Why frame my view by deliberately leaving out religion?

Although religions mostly parse life exactly for this purpose – the paradox of the goal or purpose of existence, it is undeniably true that a large segment of humanity is non-religious or is at the ever shifting borderline between faith and reason.

And if there is a purpose that’s common to all humanity then it should be able to stand without necessarily leaning on one or many religious systems of mankind.

If the purpose of life is to meet God and merge in him at death then the sooner one dies the faster will be the union and that seems to dismiss any overarching purpose to life.  Similar reasoning prevails if at the end of life there is a heaven or hell waiting for us, as many religious systems insist. They seem like different versions of “Waiting for Godot” and perhaps equally without hope. I would think that the “Day of Reckoning” doesn’t have to wait for the uncertain and unwelcome time of death, but instead it occurs every moment of every day.

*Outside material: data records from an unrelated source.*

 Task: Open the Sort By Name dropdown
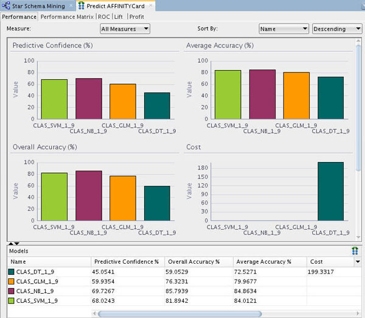click(283, 29)
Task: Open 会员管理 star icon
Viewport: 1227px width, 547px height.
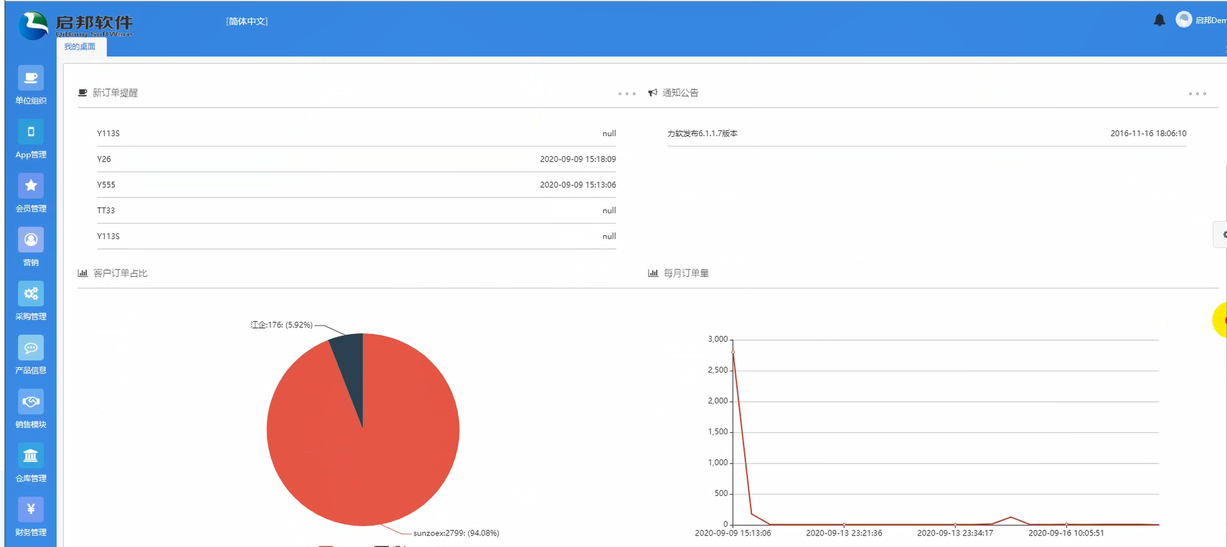Action: coord(30,186)
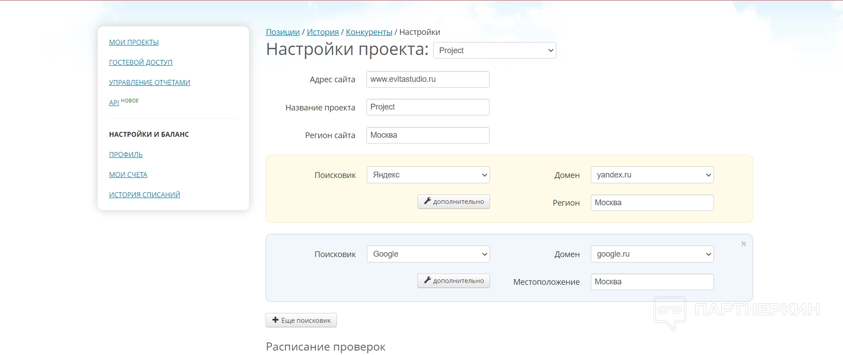Open the yandex.ru domain dropdown

[x=652, y=175]
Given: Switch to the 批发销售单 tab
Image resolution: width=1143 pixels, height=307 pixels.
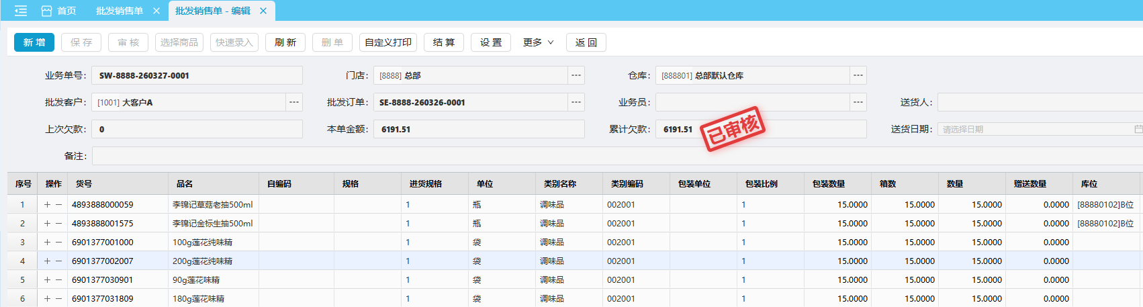Looking at the screenshot, I should click(120, 11).
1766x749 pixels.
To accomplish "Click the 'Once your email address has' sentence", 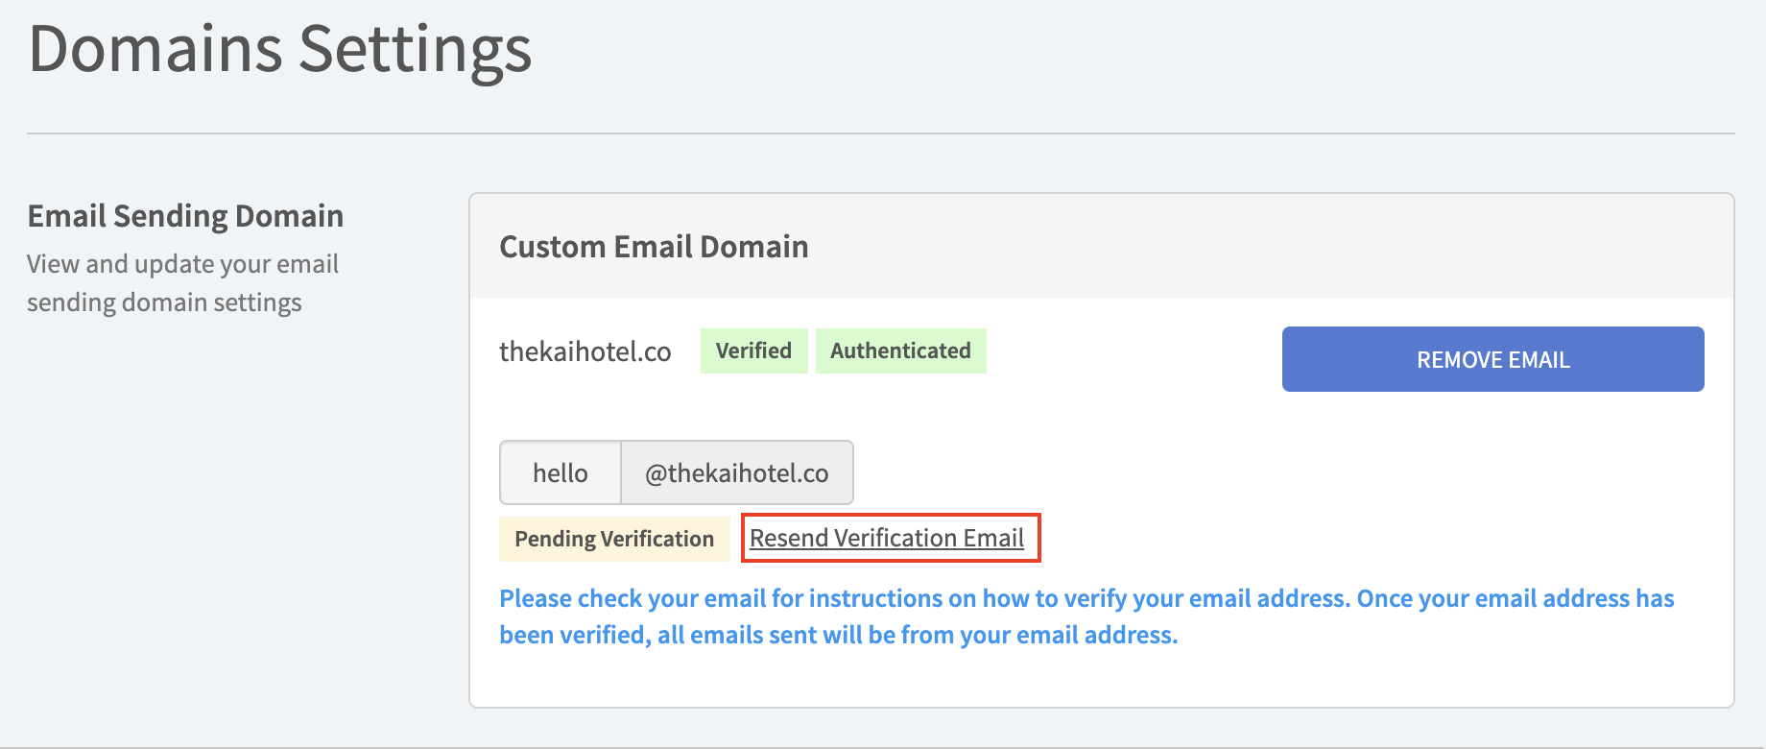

The models of heaven and hell that occupy most religions are universally and uniformly unrealistic but remain a tribute to human imagination and its yearnings. But to be living for heavenly (decidedly unearthly) reward seems childishly unrealistic regardless of what one is hoping for – a heavenly court with a seat near a prophet, or next to an imaginary physical form of the Creator, enjoying an endless company of beautiful sirens (for men) and what (hunks?) for women. Then, of course, there is the hell for non-believers or those of the “wrong” faith, perhaps like Dante’s Inferno. I recommend Mark Twain’s “Letters from the Earth” as a wonderfully creative but instructive riposte.

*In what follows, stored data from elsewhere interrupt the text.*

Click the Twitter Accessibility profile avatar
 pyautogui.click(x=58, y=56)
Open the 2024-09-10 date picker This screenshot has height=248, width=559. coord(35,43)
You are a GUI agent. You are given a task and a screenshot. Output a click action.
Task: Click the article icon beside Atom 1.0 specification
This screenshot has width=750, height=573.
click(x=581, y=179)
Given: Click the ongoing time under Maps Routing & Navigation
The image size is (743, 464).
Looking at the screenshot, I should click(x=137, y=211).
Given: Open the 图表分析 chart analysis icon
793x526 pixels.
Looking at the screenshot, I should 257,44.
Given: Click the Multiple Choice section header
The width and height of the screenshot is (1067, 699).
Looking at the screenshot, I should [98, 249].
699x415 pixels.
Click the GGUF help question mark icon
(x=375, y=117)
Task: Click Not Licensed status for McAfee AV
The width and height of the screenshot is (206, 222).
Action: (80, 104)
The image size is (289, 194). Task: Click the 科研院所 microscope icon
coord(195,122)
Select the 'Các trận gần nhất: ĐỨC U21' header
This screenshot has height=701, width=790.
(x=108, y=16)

Sohan Singh, a Britain-based Sikh, has written a nice little book titled The Real Purpose of Life detailing the Sikh perspective on the matter. Guru Granth Sahib, instead of promoting a largely imaginative model of life after death, talks bravely of Jeevan Mukt, a concept that speaks of liberation while living a life (Aap pachhanae manu nirmal hoe; Jeevan mukt har pavae soi, p 161) that is well and productively lived – a life attuned to a perspective that is bigger than the self (Aap gavaaye seva karay ta kitch paaye maan, p 474). And that beckons an unmatched purpose of life

And then I think of the variety of systems – religious as well as secular non-religious ways of life — that humans have evolved over eons. A quick survey will convince us of a commonality of core beliefs and practices that transcend what we commonly encounter — stark differences between the many religious models. The differences among them are raving mad is how I would put it.

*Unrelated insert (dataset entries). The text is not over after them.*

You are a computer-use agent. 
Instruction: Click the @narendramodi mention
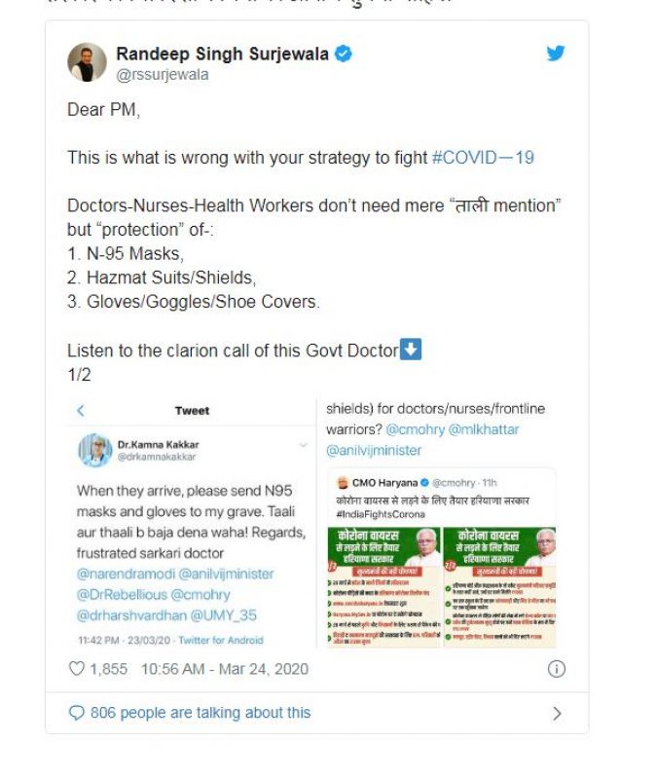click(x=126, y=574)
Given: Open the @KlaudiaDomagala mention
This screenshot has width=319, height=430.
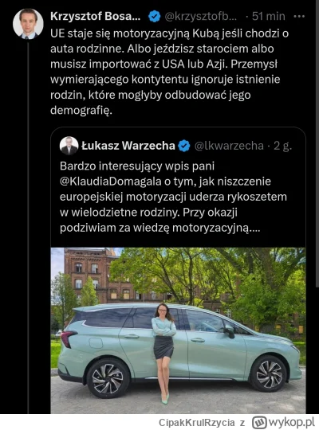Looking at the screenshot, I should [x=111, y=182].
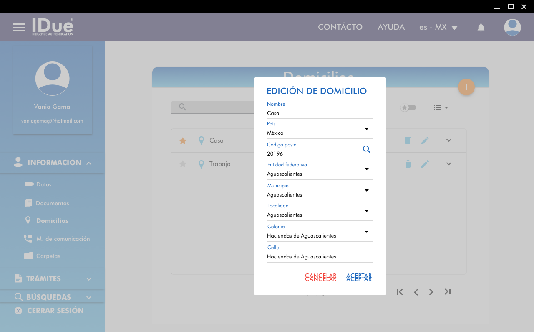Click the search icon next to Código postal
534x332 pixels.
point(366,149)
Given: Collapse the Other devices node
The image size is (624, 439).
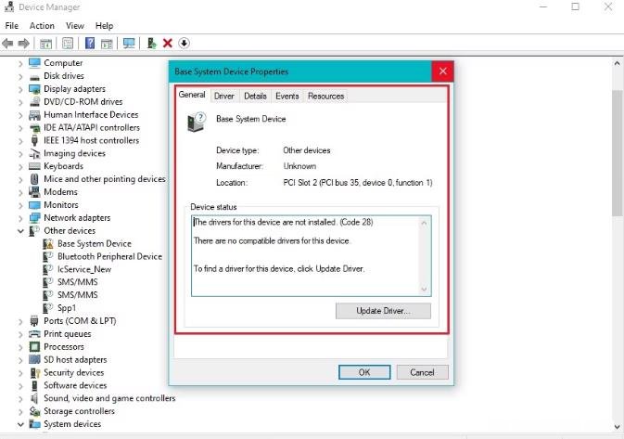Looking at the screenshot, I should click(x=20, y=231).
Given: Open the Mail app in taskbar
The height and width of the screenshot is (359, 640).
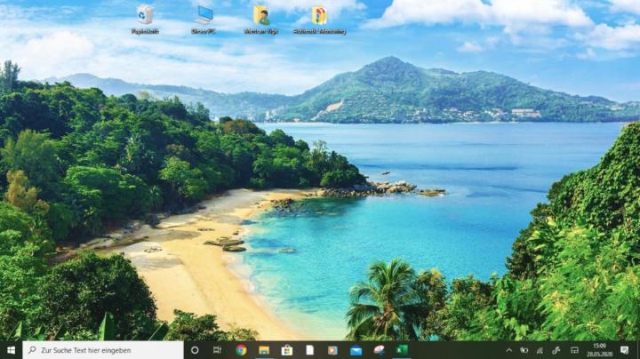Looking at the screenshot, I should (356, 350).
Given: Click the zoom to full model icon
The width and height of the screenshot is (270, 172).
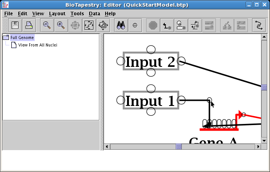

If religions have given us a purpose larger than life they also have, as their critics assert, willed us the Pandora’s Box of war, hatred, pestilence, destruction and so on, in an endless list.

And then there are the non-religious models of human development. Some stem from politico-economic necessities, others flow from psychological underpinnings of human behavior – ego, anger, envy, lust, greed and their cousins, but also those that define their kissing cousins on the other side of the coin – love, kindness, charity, loyalty and their ilk.

They, like religions, give us hope and sometimes the opportunities to dream big but they too, carry their boxful of troubles with them.

There is an ongoing discussion on the purpose of life on Gurmat Learning Zone (GLZ) that is perhaps destined never to end but it will surely take a breather.

I want to submit to you a model that both the religious-spiritual minded and the non-religious could equally embrace without feeling diminished or left out.

My perspective here starts with the obviously self-evident fact that at birth, we inherit the world as it is — the good, bad and the ugly. This has always been true as it will always be.

True that technology was not as advanced millennia ago or even 500 or 100 years ago as it is today but the wheel had been invented, along with many other things that made life remarkably richer. The car, computer and the telephone did not exist. Today’s generation has much more complexity to its life along the instruments of convenience that were not available then. And the next generation would do even better in such matters. Our inheritance includes not just the technology but also the cuisine, music and history etc that make a culture. This is self-evident.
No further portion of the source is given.